Liberal blogger Markos “Kos” Moulitsas of DailyKos.com isn’t usually cited by conservatives. But the campaign of Republican Senate hopeful Marco Rubio is noting a recent DailyKos posting in which Kos wonders whether a grassroots conservative surge for Rubio might persuade the more moderate Gov. Charlie Crist, the current GOP Senate frontrunner, to bolt the party.

Kos muses that Crist could “pull a Specter and ditch it for better electoral prospects” with the Dems or “pull a Lieberman…and work to attract independents, mainstream Republicans and Democrats disaffected bytheirpoor field.”

Longtime Pennsylvania Republican Sen. Arlen Specter switched to the Democratic Party this year. Connecticut Sen. Joe Lieberman, after losing a 2006 Democratic primary, ran in the general election as an independent and won.

Kos suggested a Specter switch to the Dems several weeks before it happened.

Former Crist chief of staff George LeMieux, asked his thoughts on the matter, replied: “Charlie Crist is a common sense conservative with a near 70 percent approval rating.”

CFO Sink’s sked online

Wednesday, July 1st, 2009 by Dara Kam

Chief Financial Officer Alex Sink’s daily schedule is now online.

Sink, a Democrat who is also running for governor after two-and-a-half years in statewide office, has worked an average of 33 hours per week since May 1, according to an analysis done by The Palm Beach Post. Her schedule shows she taken an average eight hours per week of personal time during the same time period.

The examination of the records also revealed that Attorney General Bill McCollum, whose schedule is also available on his website, spent an average of 22 hours a week on the job since May 1 and an average 17 hours a week of personal time. McCollum, a Republican, announced his bid to run for governor on May 18.

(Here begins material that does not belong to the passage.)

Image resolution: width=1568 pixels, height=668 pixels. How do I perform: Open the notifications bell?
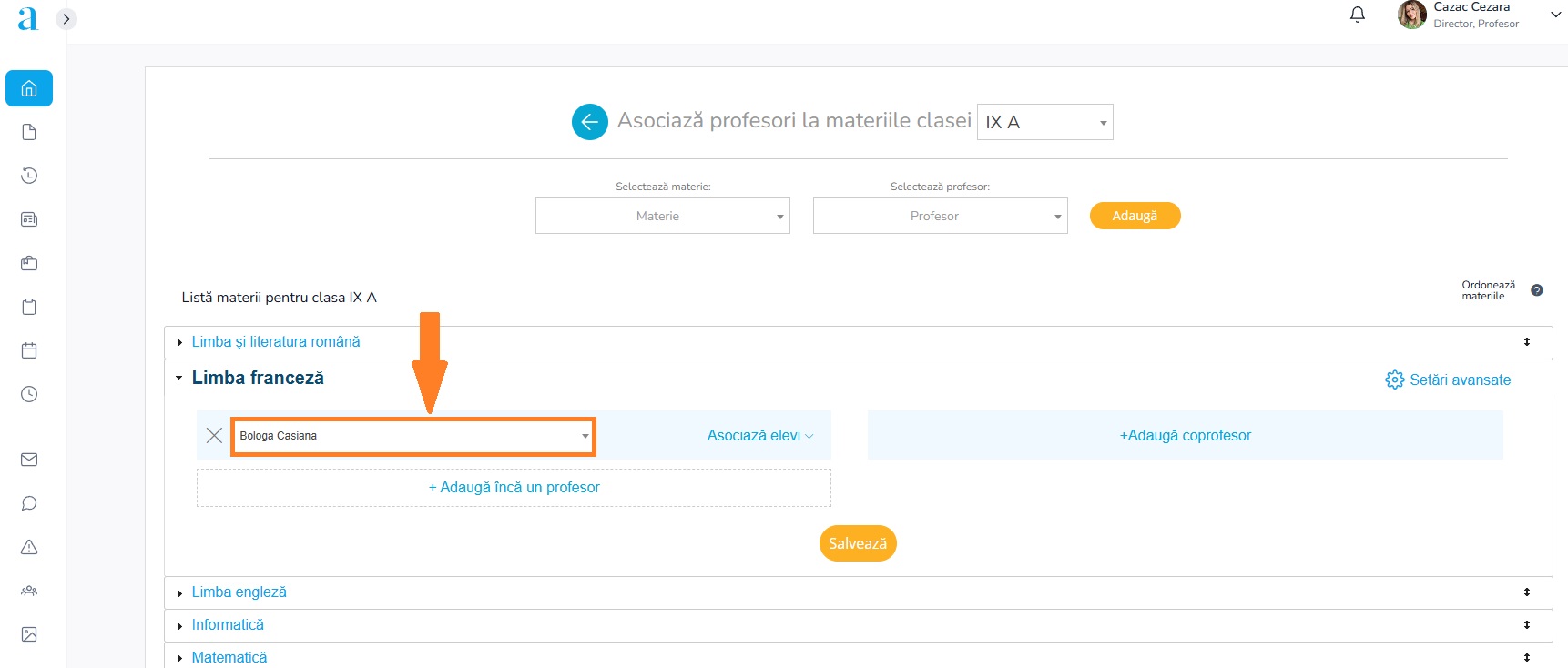tap(1357, 15)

McCollum’s office charged nearly $770 for a copy of his schedule from the day he took office in January 2007 to May 1, when his electronic schedule became available electronically on his website. McCollum’s staff made paper printouts of each day of his schedule, which legal staff scrubbed of cell phone numbers of law enforcement officials. They then made electronic scans of the paper copies and provided the records on a disk.

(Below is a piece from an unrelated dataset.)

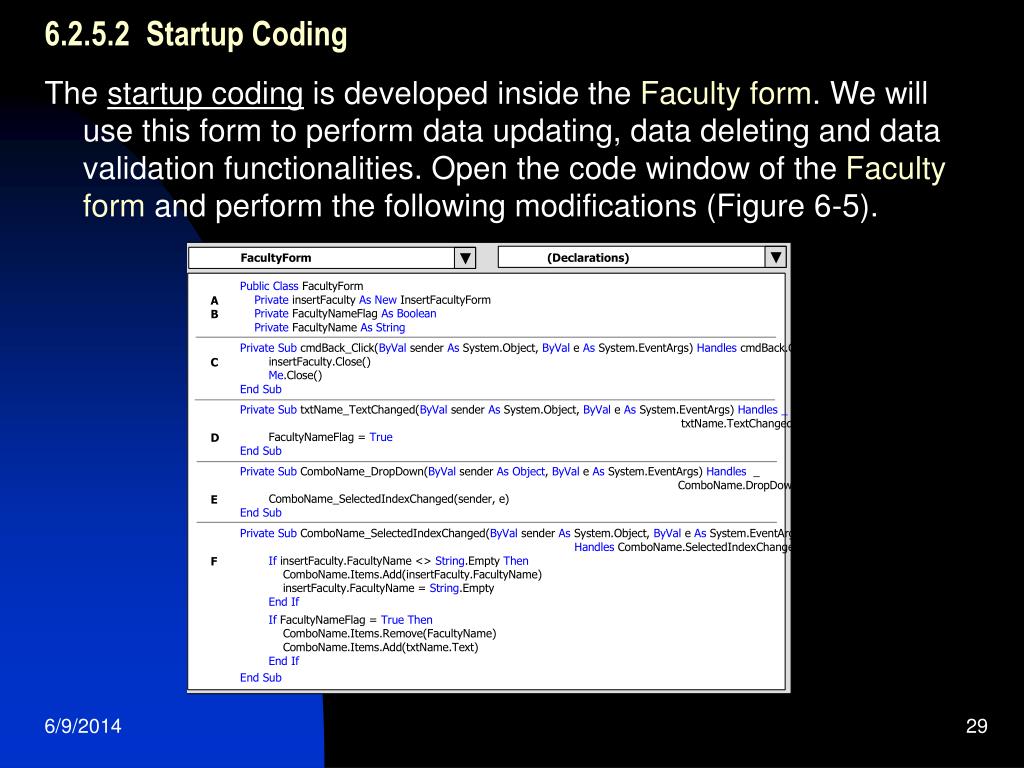
Task: Click the section label D in code margin
Action: pyautogui.click(x=214, y=437)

In contrast, Sink’s office e-mailed an electronic copy of her schedule for the same time period within an hour of a request – for free.

Sink and McCollum also face ethics complaints about their use of the state plane to ferry them to their homes when they were not on official state business, a violation of state law.

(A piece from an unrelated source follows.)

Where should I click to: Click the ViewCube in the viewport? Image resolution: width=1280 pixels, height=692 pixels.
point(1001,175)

Should the Florida Republican Party pay for good press?

Wednesday, July 1st, 2009 by Michael C. Bender

Greer

Greer

Republican Party of Florida Chairman Jim Greer issued a news release today clarifying that he won’t pay for positive editorials in the state’s black media outlets.

“We’re looking for the opportunity to share our ideas and values, many of which we believe resonate with the African American community, and asking for African American voters to consider voting Republican,” Greer said in a release. (Full release here)

Greer’s statement comes after a story in the Orlando Sentinel on Saturday about a meeting he held with members of the Florida Association of Black Owned Media. The party created a “African American Republican Leadership Council” last year.

At the meeting, several of the media representatives said pretty clearly that Republicans enjoy positive stories if the party advertised in the papers.

“At the end of the day, it’s about money. If you buy advertising, you’re more likely to get coverage,” said Johnny Hunter, president of the Florida Association of Black Owned Media and publisher of Sarasota’s Tempo News.